People around here are always willing to help out, so post what you have exactly and a good description of the exact issues and they will try thier best to get you going.

Just remember the devil is in the details.

Some may need an ignition type pulse and some may just need an ECU pulse of some description.
Working out which is which would be a key factor in success.



It may not be the answer you were looking for but its the one I am giving based on either experience, educated guess, google or the fact that you gave nothing to go with in the first place so I used my wonky crystal ball.

ShaunJV12

People around here are always willing to help out, so post what you have exactly and a good description of the exact issues and they will try thier best to get you going.

Just remember the devil is in the details.

Some may need an ignition type pulse and some may just need an ECU pulse of some description.
Working out which is which would be a key factor in success.




Thank you, I do appreciate it.
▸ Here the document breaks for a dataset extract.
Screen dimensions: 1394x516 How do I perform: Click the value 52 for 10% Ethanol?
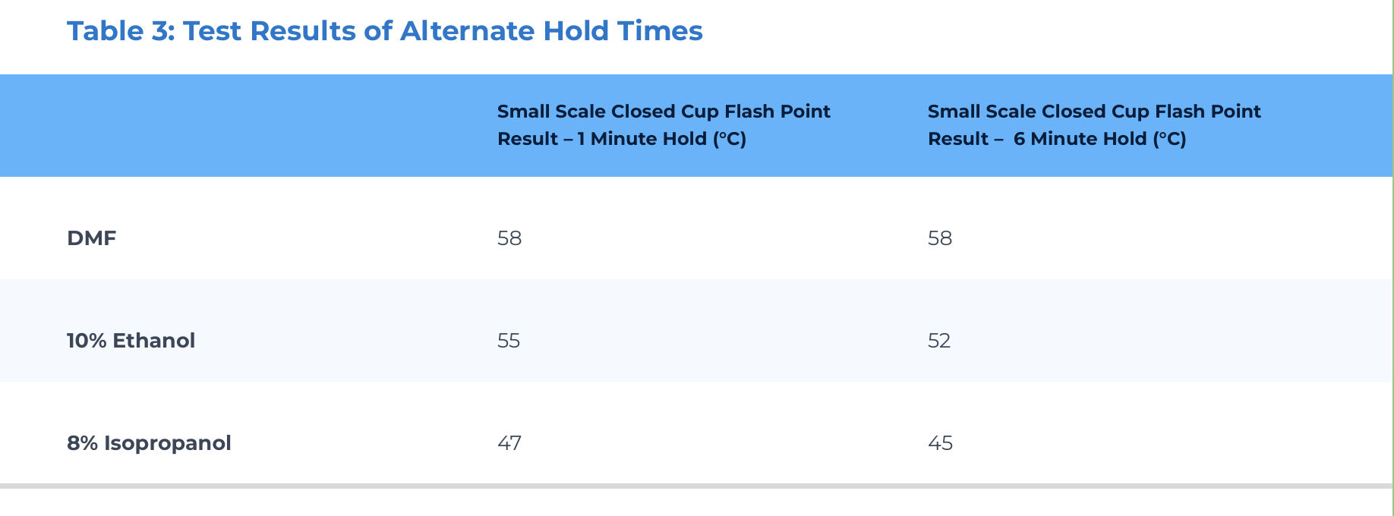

I'm not bad with Arduino's but for some reason simple project is really giving me issues I am struggling with. Today I installed the SimHub software which should at least allow me to test the gauges that way rather than trying to code it myself but surprise surprise that was giving me issues too. I might just give up and use my own internals instead, I did buy an x27.168 stepper motor so I might just use that instead.

zoomkat

If you want to experiment, you might wire the tach up to 12v and check the input wire for voltage to ground with a multimeter. If there is no voltage on the input wire, then you might connect the arduino ground to the tach ground and an arduino digital pin to the tach input wire. Then try doing an analogWrite(digitalpin, 127) to the digital pin and see if you get a reading on the tach. Per the analogWrite reference page, various boards have pulse frequencies that range from 490hz to 1000hz.
Google forum search: Use Google Search box in upper right side of this page.
Why I like my 2005 Rio Yellow Honda S2000  https://www.youtube.com/watch?v=pWjMvrkUqX0

jremington

#12
Dec 26, 2019, 06:00 pm Last Edit: Dec 26, 2019, 06:01 pm by jremington
The tach might be expecting something other than a pulse from the "sensor".

I suggest to buy a tach that has already been reverse engineered, and demonstrated to work with an Arduino circuit.

ShaunJV12

If you want to experiment, you might wire the tach up to 12v and check the input wire for voltage to ground with a multimeter. If there is no voltage on the input wire, then you might connect the arduino ground to the tach ground and an arduino digital pin to the tach input wire. Then try doing an analogWrite(digitalpin, 127) to the digital pin and see if you get a reading on the tach. Per the analogWrite reference page, various boards have pulse frequencies that range from 490hz to 1000hz.